Re: [PATCH 1/1] lpm: add a scalar version of lookupx4 function

All of lore.kernel.org
 help / color / mirror / Atom feed

From: "Medvedkin, Vladimir" <vladimir.medvedkin@intel.com>
To: Stanislaw Kardach <kda@semihalf.com>
Cc: Michal Mazurek <maz@semihalf.com>, <dev@dpdk.org>,
	Frank Zhao <Frank.Zhao@starfivetech.com>,
	Sam Grove <sam.grove@sifive.com>, <mw@semihalf.com>,
	<upstream@semihalf.com>,
	Bruce Richardson <bruce.richardson@intel.com>
Subject: Re: [PATCH 1/1] lpm: add a scalar version of lookupx4 function
Date: Thu, 19 May 2022 18:02:36 +0100	[thread overview]
Message-ID: <d60986b2-8b8c-c12e-e960-007b83e85e1d@intel.com> (raw)
In-Reply-To: <20220510115824.457885-1-kda@semihalf.com>

Hi Stanislaw, Michal,

As far as I can see, this implementation almost completely repeats other 
lookupx4() implementations, except for the use of vector instructions.

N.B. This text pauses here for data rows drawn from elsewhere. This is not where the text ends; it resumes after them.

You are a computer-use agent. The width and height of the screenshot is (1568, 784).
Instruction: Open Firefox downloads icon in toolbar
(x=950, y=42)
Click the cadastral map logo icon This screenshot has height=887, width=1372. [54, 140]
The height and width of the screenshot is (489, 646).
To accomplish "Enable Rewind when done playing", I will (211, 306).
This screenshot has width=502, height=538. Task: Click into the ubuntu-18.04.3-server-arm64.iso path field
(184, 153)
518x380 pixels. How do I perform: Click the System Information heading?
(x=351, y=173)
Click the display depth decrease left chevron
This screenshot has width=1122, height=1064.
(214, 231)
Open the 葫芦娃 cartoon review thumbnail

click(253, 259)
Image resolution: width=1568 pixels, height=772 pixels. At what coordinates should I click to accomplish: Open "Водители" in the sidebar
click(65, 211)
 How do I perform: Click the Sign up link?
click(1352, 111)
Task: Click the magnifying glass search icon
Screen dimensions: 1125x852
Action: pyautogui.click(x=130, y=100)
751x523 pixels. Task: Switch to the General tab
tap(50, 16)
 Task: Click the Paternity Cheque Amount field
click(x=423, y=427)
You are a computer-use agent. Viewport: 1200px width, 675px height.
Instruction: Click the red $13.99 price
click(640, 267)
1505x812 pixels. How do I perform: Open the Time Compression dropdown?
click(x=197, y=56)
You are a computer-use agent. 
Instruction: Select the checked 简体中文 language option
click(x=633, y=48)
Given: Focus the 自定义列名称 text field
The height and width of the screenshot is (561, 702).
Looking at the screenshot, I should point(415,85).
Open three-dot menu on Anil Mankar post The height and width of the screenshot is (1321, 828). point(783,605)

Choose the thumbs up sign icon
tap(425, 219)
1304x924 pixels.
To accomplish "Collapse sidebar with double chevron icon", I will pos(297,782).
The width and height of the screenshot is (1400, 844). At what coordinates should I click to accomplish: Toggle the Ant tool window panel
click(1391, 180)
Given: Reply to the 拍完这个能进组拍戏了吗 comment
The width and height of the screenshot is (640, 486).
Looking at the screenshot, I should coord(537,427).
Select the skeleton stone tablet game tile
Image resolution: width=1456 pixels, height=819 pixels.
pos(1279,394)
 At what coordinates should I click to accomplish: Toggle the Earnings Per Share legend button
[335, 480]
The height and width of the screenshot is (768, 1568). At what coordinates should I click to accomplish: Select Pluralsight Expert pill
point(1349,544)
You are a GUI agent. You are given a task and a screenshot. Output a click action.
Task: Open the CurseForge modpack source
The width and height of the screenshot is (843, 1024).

On my board (x86_64) in lpm_perf_autotest your implementation takes about:
LPM LookupX4: 29.5 cycles (fails = 12.5%)

replacing this code with a simple loop with rte_lpm_lookup():

uint32_t nh;
int i, ret;

for (i = 0; i < 4; i++) {
   ret = rte_lpm_lookup((struct rte_lpm *)lpm, ((rte_xmm_t)ip).u32[i], &nh);
   hop[i] = (ret == 0) ? nh : defv;
}

works faster:
LPM LookupX4: 22.2 cycles (fails = 12.5%)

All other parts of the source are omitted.